> [Texto de origem]:
==========

Correio.news

View Original

A desafiadora proposta de São Marcos

Por  Astrid Sayegh*

Nossa ligação com Portugal vem de muito longe. De lá partiram o descobridor da terra do cruzeiro e muitos outros missionários lusitanos desde então cruzaram os oceanos. Nesse intercâmbio magnífico entre países irmãos estreitaram-se laços, amizade e o amor por esta terra encantadora chamada Brasil. Em pleno século 20, ganhamos mais um presente de Ilhavo, seu nome: Manoel Pelicas São Marcos, nascido em 24 de novembro de 1909.

A música
Violonista, em 1978 São Marcos funda a Camerata Violonística de São Paulo, uma das suas grandes paixões, que apresentou-se pela primeira vez em público em 1980. Em 1986 seu projeto assumiria personalidade jurídica como associação cultural.
Seu talento foi reconhecido em forma de inúmeros troféus, como o da Ordem dos Músicos do Brasil (1981) e da Associação Paulista de Críticos de Arte – APCA, que premiou a Camerata Violonística como o melhor conjunto instrumental de 1984.
"É motivo de orgulho para mim ter participado desde o início desta empreitada, tanto como violonista, organizador da entidade, como promotor de eventos ao longo de 28 anos", avalia Paulo Bastos Lacerda, hoje responsável pelo grupo musical.

A filosofia
O Professor São Marcos, como já era carinhosamente chamado pelos alunos de música, passou a integrar a Federação Espírita do Estado de São Paulo em 1950, assumindo a direção do departamento editorial e administrativo, a livraria e procedendo à edição do jornal O Semeador. Alguns anos depois passou a dirigir o departamento de ensino, empenhando-se até o seu desencarne, em 13 de novembro de 2004, no processo didático-pedagógico à frente das aulas de Filosofia Espírita. Também foi conselheiro da FEESP e diretor do curso de expositores.

==========

> [Dados registrados]:
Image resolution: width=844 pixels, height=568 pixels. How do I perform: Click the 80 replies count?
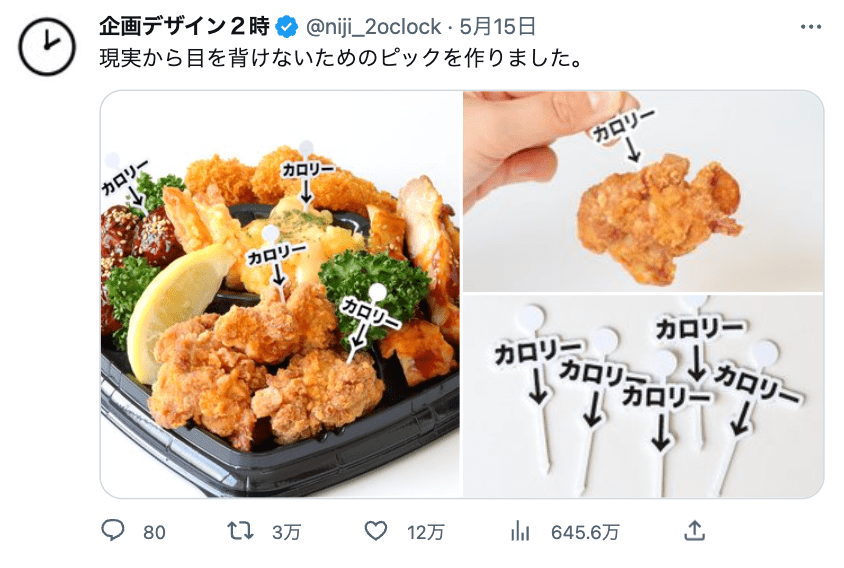coord(154,532)
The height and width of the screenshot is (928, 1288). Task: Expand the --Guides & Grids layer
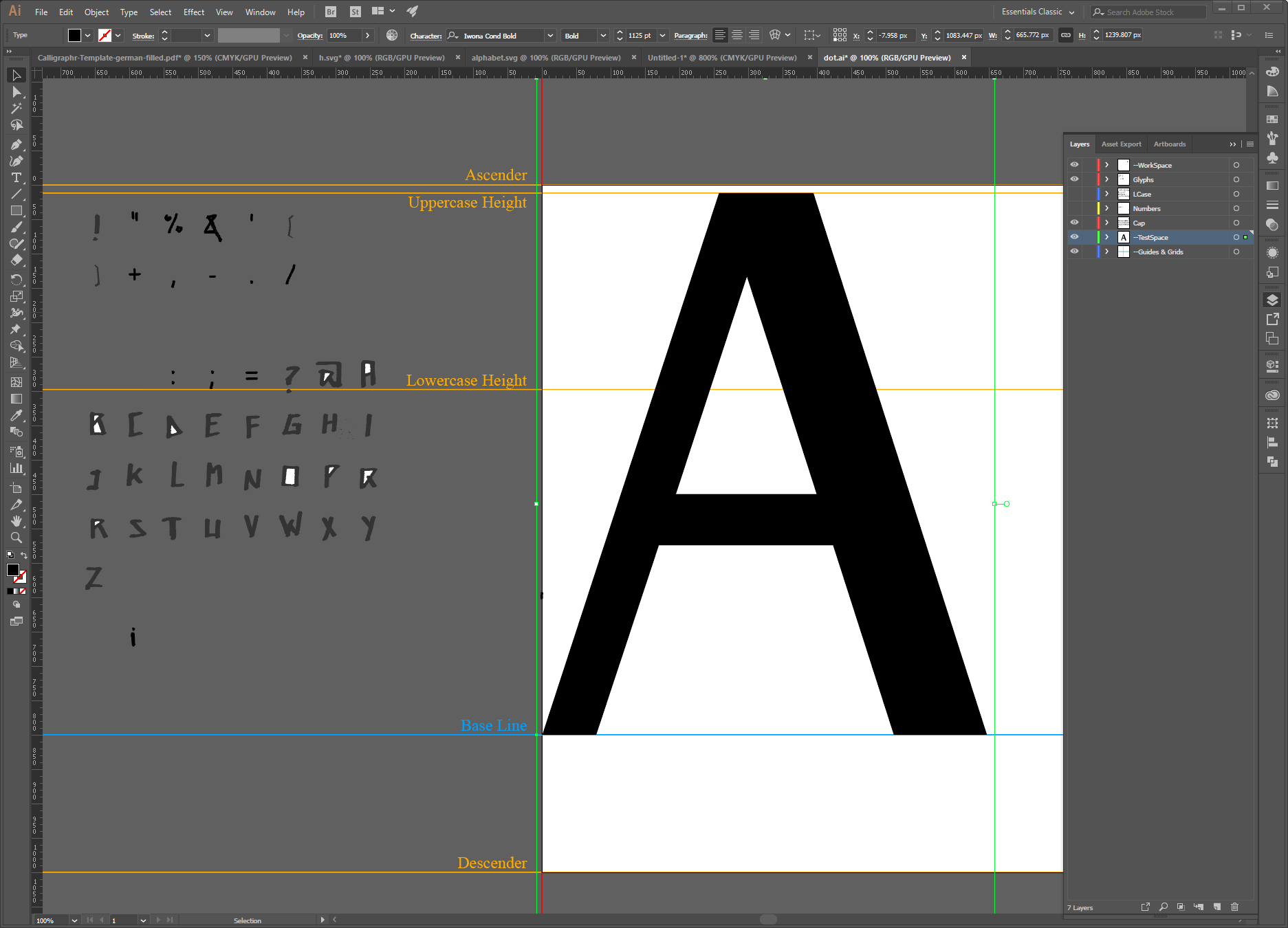(1106, 252)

==========

> [O que fazer]:
1. Transcreva literalmente o trecho do texto sobre São Marcos que começa nas palavras "Seu talento foi" e termina depois de "pelo grupo musical.".
2. Responda com base no texto sobre São Marcos:
(a) Em que ano São Marcos fundou a Camerata Violonística de São Paulo?
(b) Em que ano ele passou a integrar a Federação Espírita do Estado de São Paulo?
(c) Qual jornal ele editou na Federação?

> [Resultados por tarefa]:
1.
Seu talento foi reconhecido em forma de inúmeros troféus, como o da Ordem dos Músicos do Brasil (1981) e da Associação Paulista de Críticos de Arte – APCA, que premiou a Camerata Violonística como o melhor conjunto instrumental de 1984.
"É motivo de orgulho para mim ter participado desde o início desta empreitada, tanto como violonista, organizador da entidade, como promotor de eventos ao longo de 28 anos", avalia Paulo Bastos Lacerda, hoje responsável pelo grupo musical.

2.
(a) 1978
(b) 1950
(c) O Semeador